O eleitor conservador olha para Santa Catarina e vê o mesmo filme de sempre: a esquerda unida para voltar ao poder e, do outro lado, a direita tentando se organizar em meio a vaidades, disputas locais e muita pressão de bastidor.
Enquanto o PT e seus aliados trabalham em silêncio, qualquer ruído no campo bolsonarista vira munição para a velha imprensa e para a militância progressista.
Até quando a direita vai facilitar a vida da esquerda?
Cada atrito público vira narrativa pronta para quem quer pintar o bolsonarismo como caos e desorganização.
Em Santa Catarina, o PL virou o principal escudo contra o projeto de poder da esquerda.
Ana Campagnolo é um dos nomes mais combativos contra o PT no estado, conhecida por enfrentar o sistema educacional aparelhado e a patrulha ideológica.
Do outro lado, a família Bolsonaro tenta garantir uma bancada fiel no Senado para segurar os avanços da esquerda e do STF sobre o Executivo e sobre as liberdades individuais.
O que está em jogo em Santa Catarina?
Nesse cenário já tenso, veio o gesto que acendeu o alerta: Flávio Bolsonaro foi às redes e cobrou, em público, que Ana Campagnolo grave um vídeo de apoio à candidatura de Carlos Bolsonaro ao Senado por Santa Catarina.
Mais que isso, deixou claro o peso da cobrança: se não houver apoio, que ela pare de usar a imagem dele e de Jair Bolsonaro na campanha.
Por que Flávio fez a cobrança pública?
Porque, para ele, não dá mais para ter meio apoio.
Quem usa a imagem Bolsonaro precisa estar alinhado com o projeto definido pelo grupo para 2026 e para o Senado.
Campagnolo respondeu dizendo que sempre esteve à disposição do partido, que recebeu o vídeo tardiamente e que segue trabalhando pelos objetivos do PL em Santa Catarina.

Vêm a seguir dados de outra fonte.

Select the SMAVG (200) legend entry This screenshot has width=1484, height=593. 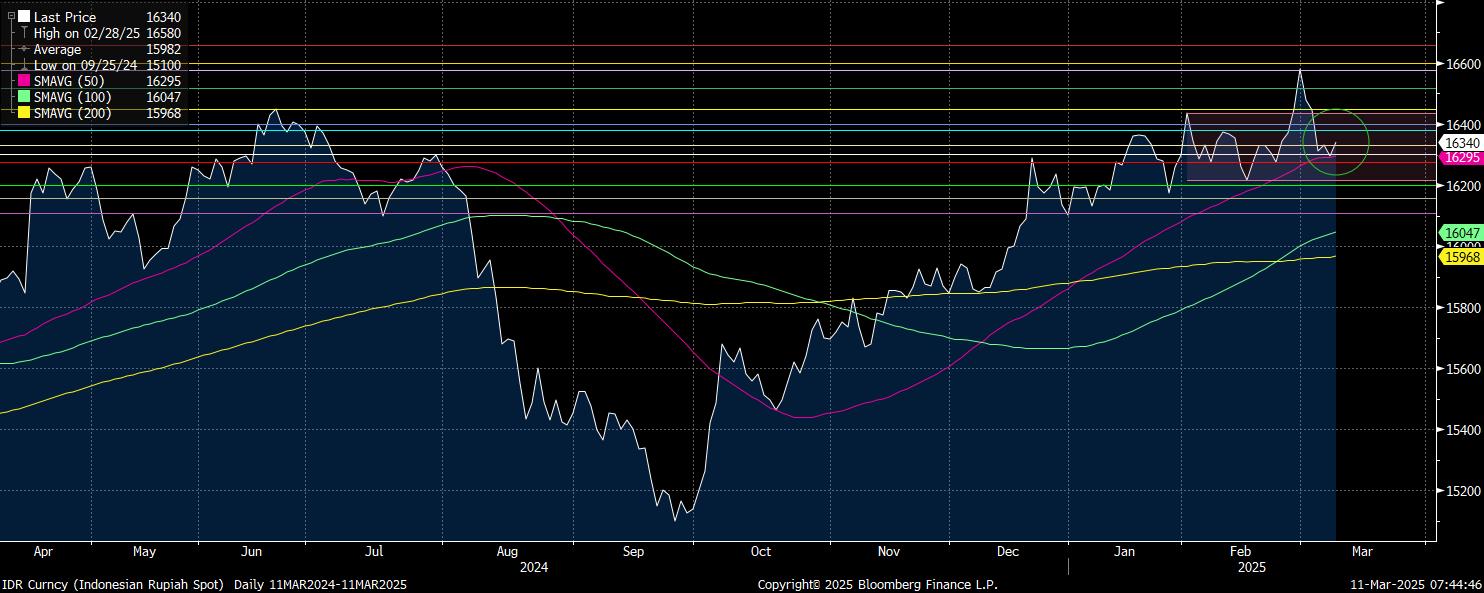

Nos bastidores, porém, já se comenta que a aproximação com ela deveria ter partido antes da própria equipe de Carlos, que decidiu disputar o Senado no estado.
O resultado é um recado claro ao campo conservador: ou há unidade real em torno dos nomes escolhidos, ou a esquerda agradece.
E o eleitor de direita, cansado de ver a esquerda unida e a direita se estranhando em público, observa tudo se perguntando quem, de fato, está disposto a colocar o projeto maior acima dos interesses locais.